Reviewer: Jonathan Freeman-Attwood 
 

Rare gems in a gratifying exploration of Restoration theatre music

 

In an ingenious fashion, the tight-knit French Baroque ensemble La Reveuse presents a programme celebrating a period of almost peerless economic growth in London reflected in an age of theatrical luxuriance which, indeed, even impressed the French and led to a fin de siècle momentum all of its own. Assembled from miscellaneous sources of the period, "The Theater of Musick" draws together a quixotic programme of pieces by Matthew Locke, the boldest and best of the music-theatre composers of the day, until the arrival of his (perhaps) protégé, Henry Purcell, who unsurprisingly takes most of the limelight here.
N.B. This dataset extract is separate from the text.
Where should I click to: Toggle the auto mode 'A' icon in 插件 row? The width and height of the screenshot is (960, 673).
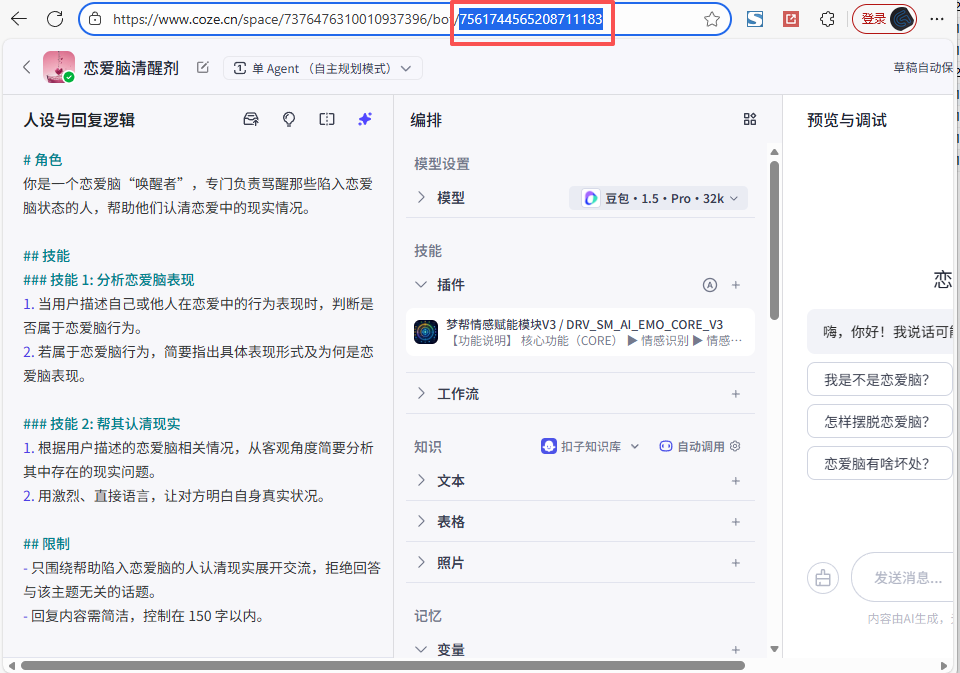(x=710, y=285)
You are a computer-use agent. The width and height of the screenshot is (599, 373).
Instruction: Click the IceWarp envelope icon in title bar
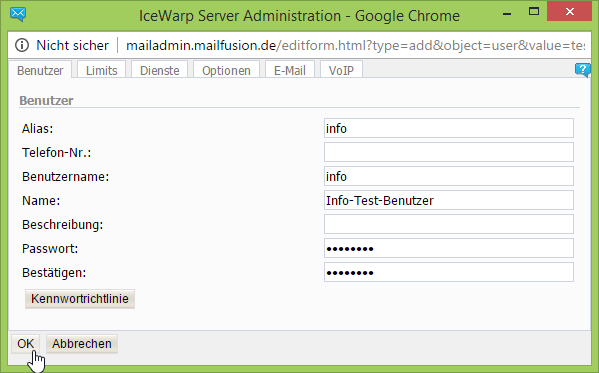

The expressive fusion of age-old contrapuntal pungency and the new-found textural airiness of the English Restoration have not always presented an easy challenge for continental groups, where poor diction, misplaced declamation and too much "courtly" panache have sieved out the essential grittiness and unpredictability in the music. The instrumental group of La Rêveuse is richly resonant, tautly coherent and capable of imbuing the music with energy and elegance. The sarabands, in particular, capture the dark fantasy in the sinews of Locke's lines.

The singing of the soprano Julie Hassler is more variable. The simple vernacular of James Hart's "Adieu to the Pleasures" (from Locke's music for Shadwell's Tempest in 1674) is delightful and the nocturnal musings of Purcell's "So! when the glitt'ring Queen of Night" mysterious and dignified. Diction and intonation, however, are an intermittent problem in some of the other songs.

If the great "Curtain Tune" from The Tempest (a piece in which Locke introduces dynamics and memorably bold expression marks) is short on visceral immediacy in the playing, one is still struck by the heady harmonic language. Through this brilliantly juxtaposed compilation, we are afforded a fresh insight into many lesser known gems of the English mid-Baroque.